Our Gross Dollar Retention Rate was 97% in 2023.
Key Factors
Affecting Our Performance
We believe our future performance will continue
to depend on many factors, including the following:
•
|
Continued Growth
in Global E-commerce: We expect to benefit from the continuation of several long-term secular market trends, including growth
in global e-commerce over time, the continued rise in the influence of social media on shopper spending habits worldwide, the increasing
relevance of D2C, as well as increased cross-border e-commerce. The rise in complexity of global trade, stemming from constantly changing
regulations and technology, serves as an additional tailwind by driving merchant demand for third-party solutions with the relevant expertise
and infrastructure, such as Global-e. |
•
|
Existing Merchant Retention
and Expansion: We care deeply about the merchants we serve. Our commitment to their success, we believe, increases retention and
likelihood of expanding their activity on our platforms. Supporting our merchants begins with enhancing both the shopper and the merchant
experience; as such, we focus our efforts on developing products and functionality to ease the complexity they face when engaging in global
e-commerce. We provide customer support services to their shoppers, take full responsibility for processing duties and taxes, employ dedicated
teams to optimize their offering and increase their sales conversion and continue to take steps to boost retention. Our effectiveness
in retaining and expanding our existing merchants’ sales is a critical component of our revenue growth and operating results.
|
•
|
New Merchant Acquisition:
Our growth depends in part on our ability to attract new merchants and add their GMV to our platforms. Over the past years, we have experienced
substantial expansion in the number of merchants served by our enterprise platforms, which totaled 1,256 and 1,036 as of December 31,
2023 and December 31, 2022, respectively. In addition, thousands of merchants have already onboarded and are using Shopify Markets Pro
as of December 31, 2023. New merchant acquisition is a key to scaling our platform. We have historically achieved efficient payback periods
driven by a combination of direct sales, inbound inquiries, word-of-mouth referrals and channel partnerships. Continuing to add merchants
to our platforms in an efficient manner is a key component of our ability to grow our revenues. |
•
|
Successful Expansion
to Additional Geographies: We believe our platforms can compete successfully around the world, as they enable merchants, regardless
of geography, to expand their market footprint to more shoppers by selling globally. In order to successfully acquire merchants across
geographies, Global-e has local sales teams in the United States, the United Kingdom, the EU, Japan and Australia as part of our efforts
to expand our business within the APAC region.
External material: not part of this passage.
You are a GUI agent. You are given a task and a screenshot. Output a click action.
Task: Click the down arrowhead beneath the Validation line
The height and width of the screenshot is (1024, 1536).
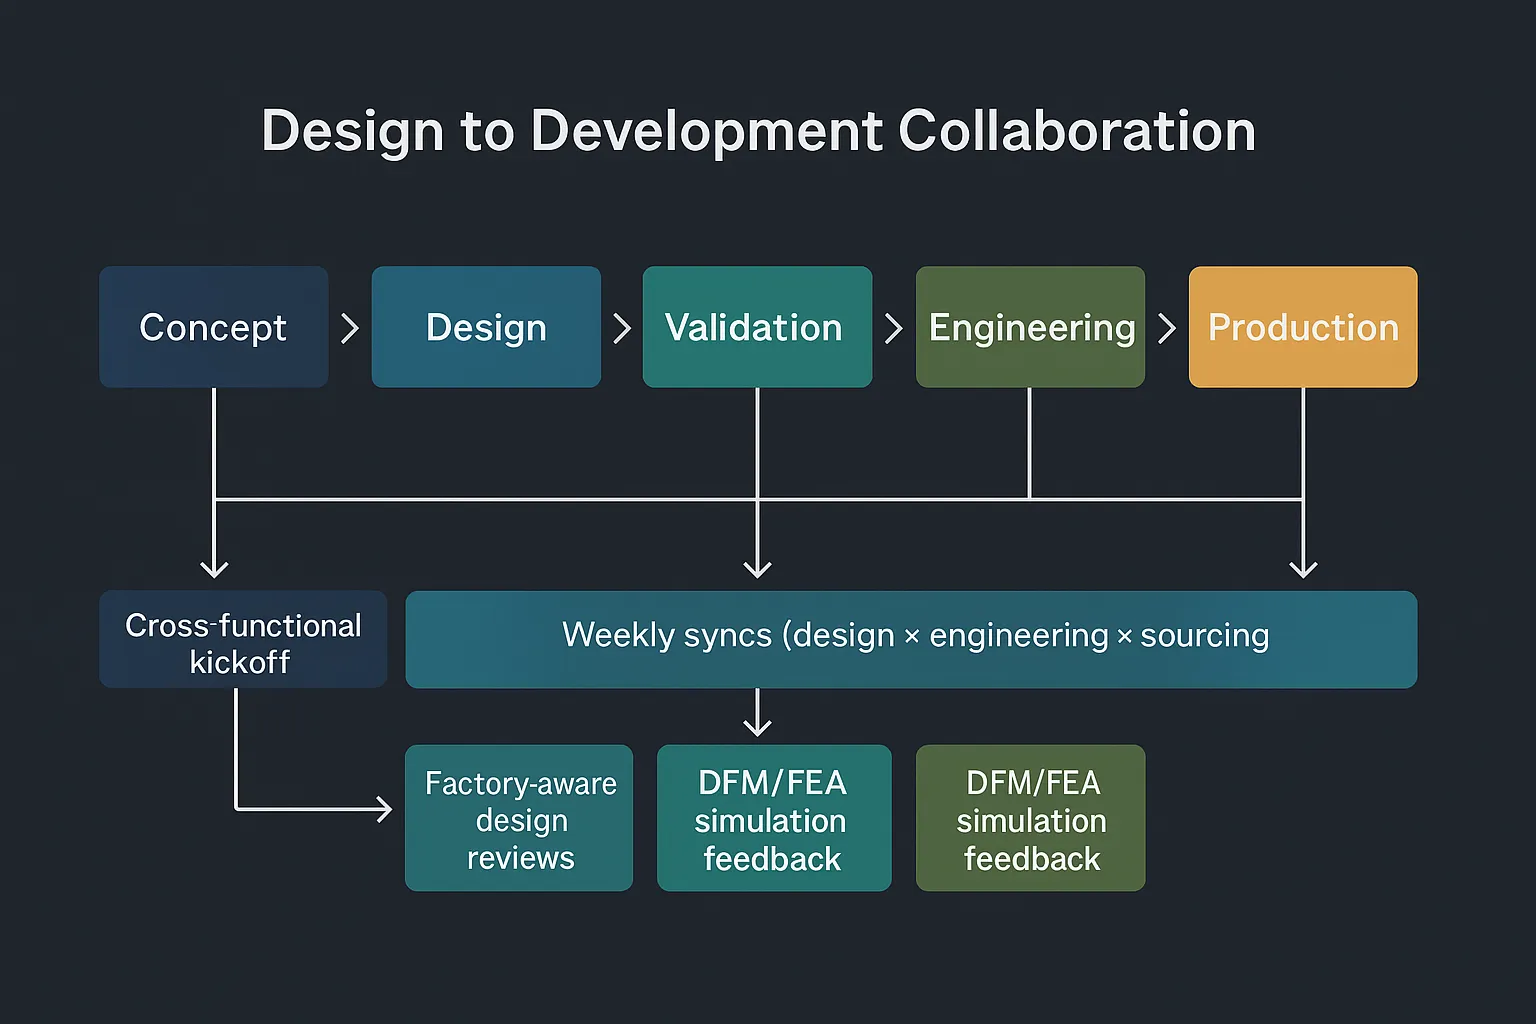click(758, 568)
We plan to add local sales and additional required support in further select international
markets over time to support our growth. |
•
|
Investing to Scale
Our Platforms and Merchant Base: We have made, and will continue to make, significant investments in our platforms to retain
and scale our merchant base and enhance their experiences. In the years ended December 31, 2021, 2022 and 2023, excluding stock-based
compensation, we spent $25.6 million (or 10.4% of revenue), $59.2 million (or 14.5% of revenue) and $71.3 million (or 12.5% of revenue),
respectively, on research and development. These amounts represent year over year increases of 131.7% and 20.4% in the years ended December
31, 2022 and 2023, respectively. The decrease of research and development spend as a percentage of revenue in 2023 is attributed to operational
leverage post the assimilation of Flow and Borderfree. In the years ended December 31, 2021, 2022 and 2023, excluding the amortization
of the Shopify warrants related asset, amortization of acquired intangibles and stock-based compensation, we spent $19.1 million (or 7.8%
of revenue), $35.1 million (or 8.6% of revenue) and $53.1 million (or 9.3% of revenue), respectively, on sales and marketing. These amounts
represent year over year increases of 83.7% and 51.3% in the years ended December 31, 2022 and 2023, respectively. Overall research and
development expenses were $29.8 million, $81.2 million and $97.6 million, in the years ended December 31, 2021, 2022 and 2023, respectively.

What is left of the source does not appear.